Beatriz é estudante e mora só desde que sua mãe se mudou, quando ela tinha 20 anos. Somada a essa mudança, a estudante enfrentou algumas dificuldades no namoro que acabaram contribuindo para a piora do seu quadro. Isolamento, crises de ansiedade, tremedeira e reprovação em disciplinas da faculdade foram alguns dos efeitos provocados por toda essa mudança. “Eu comecei a chorar em todo canto, não conseguia ficar sozinha por mais de meia hora porque era inundada de pensamentos negativos”, relembra.

Foi mais ou menos nessa época que os avós dela perceberam a gravidade da situação e tentaram ajudá-la. Nessa mesma fase, ocorreu o término do seu namoro e, já no dia seguinte, ela começou a frequentar a psicóloga. A estudante decidiu por conta própria procurar ajuda profissional após perceber que aqueles problemas não acabariam sozinhos. A terapia a ajudou a perceber alguns pontos em que ficava presa, pontos esses que a impediam de seguir em frente. “Eu nunca tinha pensado que poderia ter a depressão até receber o diagnóstico. Depois que ela (psicóloga) me falou, parece que tudo fez mais sentido. É como uma peça de quebra-cabeça que se encaixou”. Ela permaneceu com essa terapeuta durante um ano.

Beatriz confidencia um fato que abalou a relação com a mãe. Aos 18 anos, ela foi estuprada por um vizinho. Sua mãe acabou descobrindo e culpou a filha. Sentindo-se mal com aquela situação, Beatriz tentou se suicidar tomando uma cartela inteira de um analgésico. Entretanto, nada de grave aconteceu. No ápice de uma crise, ela contou que subia em lugares altos e imaginava como seria se ela se jogasse. “Eu me lembro de uma vez em que um carro caiu de uma ponte que eu atravessava para ir para a casa dos meus avós e pensei em fazer a mesma coisa”, confessa.

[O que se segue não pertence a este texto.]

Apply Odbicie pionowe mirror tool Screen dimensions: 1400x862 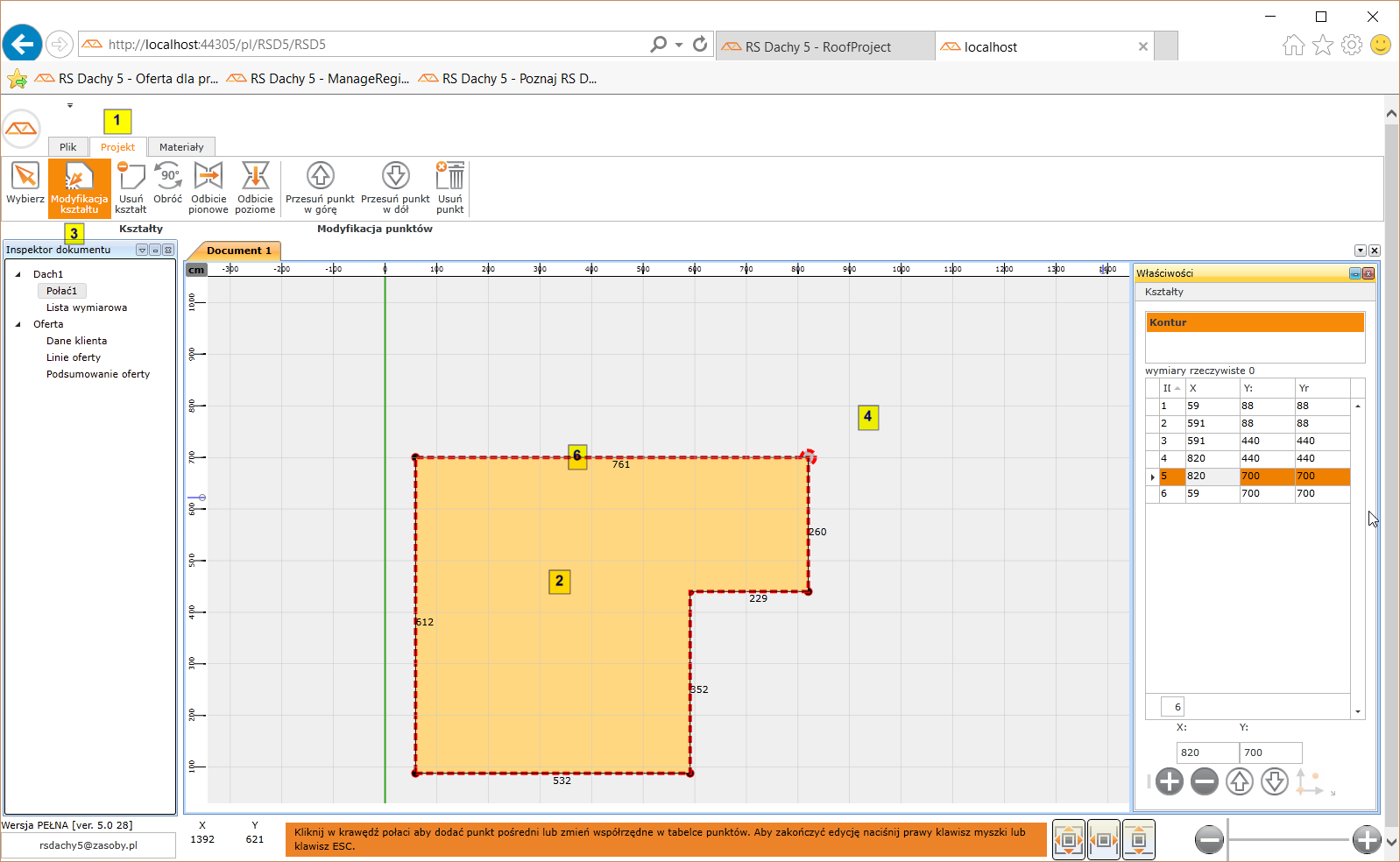pos(209,184)
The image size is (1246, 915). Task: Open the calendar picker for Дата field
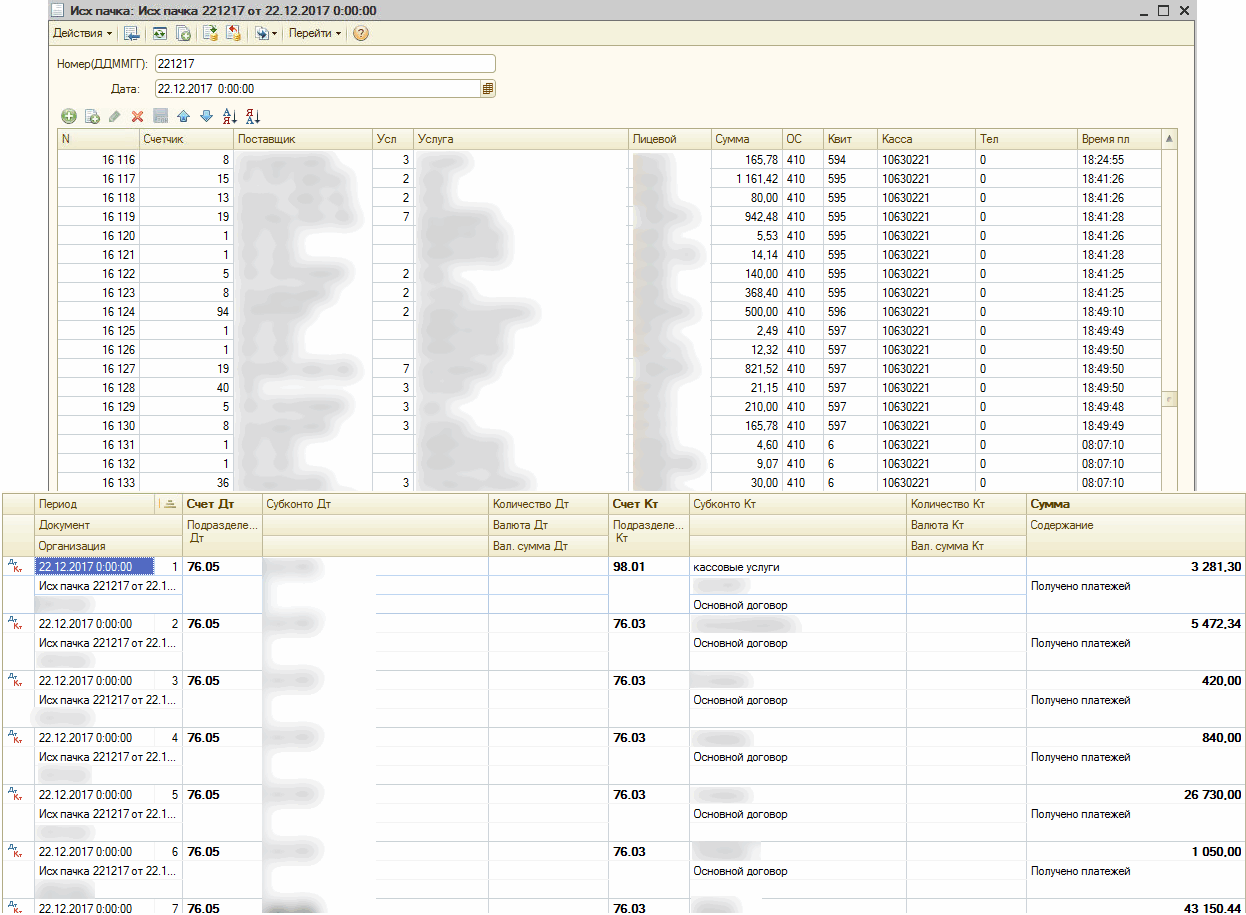point(488,89)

⇒ O Código Penal Brasileiro, em seu artigo 213, considera como estupro constranger alguém, mediante violência ou grave ameaça, a ter conjunção carnal ou a praticar ou permitir que com ele se pratique outro ato libidinoso. É considerado um crime hediondo e que pode deixar sequelas emocionais graves à vítima. Uma pesquisa da Datafolha, de 2016, apontou que 3 a cada 4 brasileiros culpam a mulher em casos de violência sexual. Essa culpabilização pode ir desde do clássico “usou roupa curta para provocar” até a forma não-intencional, quando, por exemplo, ouvimos falar sobre um crime e automaticamente pensamos que a vítima poderia ter sido mais cuidadosa.

Hoje, Beatriz está em um novo relacionamento e continua morando sozinha. Ela conta que a principal dificuldade é lidar com as exigências da faculdade e com a pressão do trabalho. Quando tinha crises de ansiedade, ela acabava faltando às aulas para  dormir. A estudante decidiu, então, voltar às consultas com a psicóloga para lidar melhor com esses novos desafios da sua vida. Ela também utiliza óleos essenciais e pratica meditação para melhorar a sua saúde mental, principalmente em época de provas da faculdade. “Eu pratico exercícios físicos quando estou em crise, é algo que me ajuda bastante. Quando voltava de alguma prova, completamente ansiosa, eu saía  para correr e me sentia aliviada”, explica a jovem.

*Os nomes com asterisco são de fantasia para preservar a identidade à pedido da própria pessoa.